▸ **THE TASK**:
Reproduce every line of the material below without any changes.

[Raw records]

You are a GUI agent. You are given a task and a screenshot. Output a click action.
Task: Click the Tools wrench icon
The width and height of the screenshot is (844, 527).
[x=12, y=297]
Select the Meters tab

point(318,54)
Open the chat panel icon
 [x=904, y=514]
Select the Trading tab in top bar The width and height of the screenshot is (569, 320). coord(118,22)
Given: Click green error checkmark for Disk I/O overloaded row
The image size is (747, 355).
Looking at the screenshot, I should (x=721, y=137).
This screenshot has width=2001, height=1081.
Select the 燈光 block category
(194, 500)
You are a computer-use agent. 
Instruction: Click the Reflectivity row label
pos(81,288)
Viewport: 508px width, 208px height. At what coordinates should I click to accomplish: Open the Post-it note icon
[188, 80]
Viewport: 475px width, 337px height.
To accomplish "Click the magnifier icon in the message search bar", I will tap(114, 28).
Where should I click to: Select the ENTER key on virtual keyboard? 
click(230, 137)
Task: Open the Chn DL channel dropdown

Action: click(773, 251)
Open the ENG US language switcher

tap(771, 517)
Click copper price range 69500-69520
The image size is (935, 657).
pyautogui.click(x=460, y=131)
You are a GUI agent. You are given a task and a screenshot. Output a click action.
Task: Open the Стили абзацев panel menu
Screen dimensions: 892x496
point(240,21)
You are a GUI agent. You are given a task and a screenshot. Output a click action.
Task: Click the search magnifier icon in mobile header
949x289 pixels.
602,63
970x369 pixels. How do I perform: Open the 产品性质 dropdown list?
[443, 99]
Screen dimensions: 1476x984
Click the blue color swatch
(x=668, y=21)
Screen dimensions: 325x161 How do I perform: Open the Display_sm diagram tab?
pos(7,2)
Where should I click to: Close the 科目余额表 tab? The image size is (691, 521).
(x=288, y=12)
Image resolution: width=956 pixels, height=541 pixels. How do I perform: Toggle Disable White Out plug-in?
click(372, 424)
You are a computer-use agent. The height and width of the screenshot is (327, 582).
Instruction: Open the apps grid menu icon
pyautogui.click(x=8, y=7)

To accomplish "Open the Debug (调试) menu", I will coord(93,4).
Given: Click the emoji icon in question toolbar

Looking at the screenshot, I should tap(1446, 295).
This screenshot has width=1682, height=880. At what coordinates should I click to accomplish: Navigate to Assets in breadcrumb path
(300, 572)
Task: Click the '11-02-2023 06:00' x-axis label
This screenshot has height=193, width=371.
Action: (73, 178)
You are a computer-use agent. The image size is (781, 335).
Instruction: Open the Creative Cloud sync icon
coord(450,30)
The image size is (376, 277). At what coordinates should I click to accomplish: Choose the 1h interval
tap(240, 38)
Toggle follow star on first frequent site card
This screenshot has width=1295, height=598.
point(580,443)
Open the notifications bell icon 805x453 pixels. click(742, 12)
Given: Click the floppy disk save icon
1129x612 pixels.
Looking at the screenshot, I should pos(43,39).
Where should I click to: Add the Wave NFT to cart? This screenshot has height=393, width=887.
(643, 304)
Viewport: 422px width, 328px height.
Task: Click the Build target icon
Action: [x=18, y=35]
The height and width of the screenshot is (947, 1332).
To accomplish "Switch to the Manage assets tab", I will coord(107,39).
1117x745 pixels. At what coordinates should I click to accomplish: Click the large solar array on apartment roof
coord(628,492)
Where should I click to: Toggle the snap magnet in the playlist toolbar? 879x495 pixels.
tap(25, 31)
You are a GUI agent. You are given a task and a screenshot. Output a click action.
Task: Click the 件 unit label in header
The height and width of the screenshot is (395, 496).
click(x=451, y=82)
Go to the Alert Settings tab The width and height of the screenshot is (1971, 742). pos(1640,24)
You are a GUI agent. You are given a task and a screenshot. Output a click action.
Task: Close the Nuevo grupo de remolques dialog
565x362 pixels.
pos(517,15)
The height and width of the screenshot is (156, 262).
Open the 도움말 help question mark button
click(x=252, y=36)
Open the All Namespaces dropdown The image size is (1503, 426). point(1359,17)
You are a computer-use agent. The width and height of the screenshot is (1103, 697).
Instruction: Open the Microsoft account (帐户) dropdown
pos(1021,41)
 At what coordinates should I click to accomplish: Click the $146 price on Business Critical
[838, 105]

▸ **THE COMPLETED TASK**:
You are a GUI agent. You are given a task and a screenshot. Output a click action.
Task: Click the Tools wrench icon
The width and height of the screenshot is (844, 527).
[x=12, y=297]
Select the Meters tab

point(318,54)
Open the chat panel icon
 [x=904, y=514]
Select the Trading tab in top bar The width and height of the screenshot is (569, 320). coord(118,22)
Given: Click green error checkmark for Disk I/O overloaded row
The image size is (747, 355).
Looking at the screenshot, I should (x=721, y=137).
This screenshot has width=2001, height=1081.
Select the 燈光 block category
(194, 500)
You are a computer-use agent. 
Instruction: Click the Reflectivity row label
pos(81,288)
Viewport: 508px width, 208px height. At what coordinates should I click to accomplish: Open the Post-it note icon
[188, 80]
Viewport: 475px width, 337px height.
To accomplish "Click the magnifier icon in the message search bar", I will tap(114, 28).
Where should I click to: Select the ENTER key on virtual keyboard? 
click(230, 137)
Task: Open the Chn DL channel dropdown

Action: click(773, 251)
Open the ENG US language switcher

tap(771, 517)
Click copper price range 69500-69520
The image size is (935, 657).
pyautogui.click(x=460, y=131)
You are a GUI agent. You are given a task and a screenshot. Output a click action.
Task: Open the Стили абзацев panel menu
Screen dimensions: 892x496
point(240,21)
You are a GUI agent. You are given a task and a screenshot. Output a click action.
Task: Click the search magnifier icon in mobile header
949x289 pixels.
602,63
970x369 pixels. How do I perform: Open the 产品性质 dropdown list?
[443, 99]
Screen dimensions: 1476x984
Click the blue color swatch
(x=668, y=21)
Screen dimensions: 325x161 How do I perform: Open the Display_sm diagram tab?
pos(7,2)
Where should I click to: Close the 科目余额表 tab? The image size is (691, 521).
(x=288, y=12)
Image resolution: width=956 pixels, height=541 pixels. How do I perform: Toggle Disable White Out plug-in?
click(372, 424)
You are a computer-use agent. The height and width of the screenshot is (327, 582).
Instruction: Open the apps grid menu icon
pyautogui.click(x=8, y=7)

To accomplish "Open the Debug (调试) menu", I will coord(93,4).
Given: Click the emoji icon in question toolbar

Looking at the screenshot, I should tap(1446, 295).
This screenshot has width=1682, height=880. At what coordinates should I click to accomplish: Navigate to Assets in breadcrumb path
(300, 572)
Task: Click the '11-02-2023 06:00' x-axis label
This screenshot has height=193, width=371.
Action: (73, 178)
You are a computer-use agent. The image size is (781, 335).
Instruction: Open the Creative Cloud sync icon
coord(450,30)
The image size is (376, 277). At what coordinates should I click to accomplish: Choose the 1h interval
tap(240, 38)
Toggle follow star on first frequent site card
This screenshot has width=1295, height=598.
point(580,443)
Open the notifications bell icon 805x453 pixels. click(742, 12)
Given: Click the floppy disk save icon
1129x612 pixels.
Looking at the screenshot, I should pos(43,39).
Where should I click to: Add the Wave NFT to cart? This screenshot has height=393, width=887.
(643, 304)
Viewport: 422px width, 328px height.
Task: Click the Build target icon
Action: [x=18, y=35]
The height and width of the screenshot is (947, 1332).
To accomplish "Switch to the Manage assets tab", I will coord(107,39).
1117x745 pixels. At what coordinates should I click to accomplish: Click the large solar array on apartment roof
coord(628,492)
Where should I click to: Toggle the snap magnet in the playlist toolbar? 879x495 pixels.
tap(25, 31)
You are a GUI agent. You are given a task and a screenshot. Output a click action.
Task: Click the 件 unit label in header
The height and width of the screenshot is (395, 496).
click(x=451, y=82)
Go to the Alert Settings tab The width and height of the screenshot is (1971, 742). pos(1640,24)
You are a GUI agent. You are given a task and a screenshot. Output a click action.
Task: Close the Nuevo grupo de remolques dialog
565x362 pixels.
pos(517,15)
The height and width of the screenshot is (156, 262).
Open the 도움말 help question mark button
click(x=252, y=36)
Open the All Namespaces dropdown The image size is (1503, 426). point(1359,17)
You are a computer-use agent. The width and height of the screenshot is (1103, 697).
Instruction: Open the Microsoft account (帐户) dropdown
pos(1021,41)
 At what coordinates should I click to accomplish: Click the $146 price on Business Critical
[838, 105]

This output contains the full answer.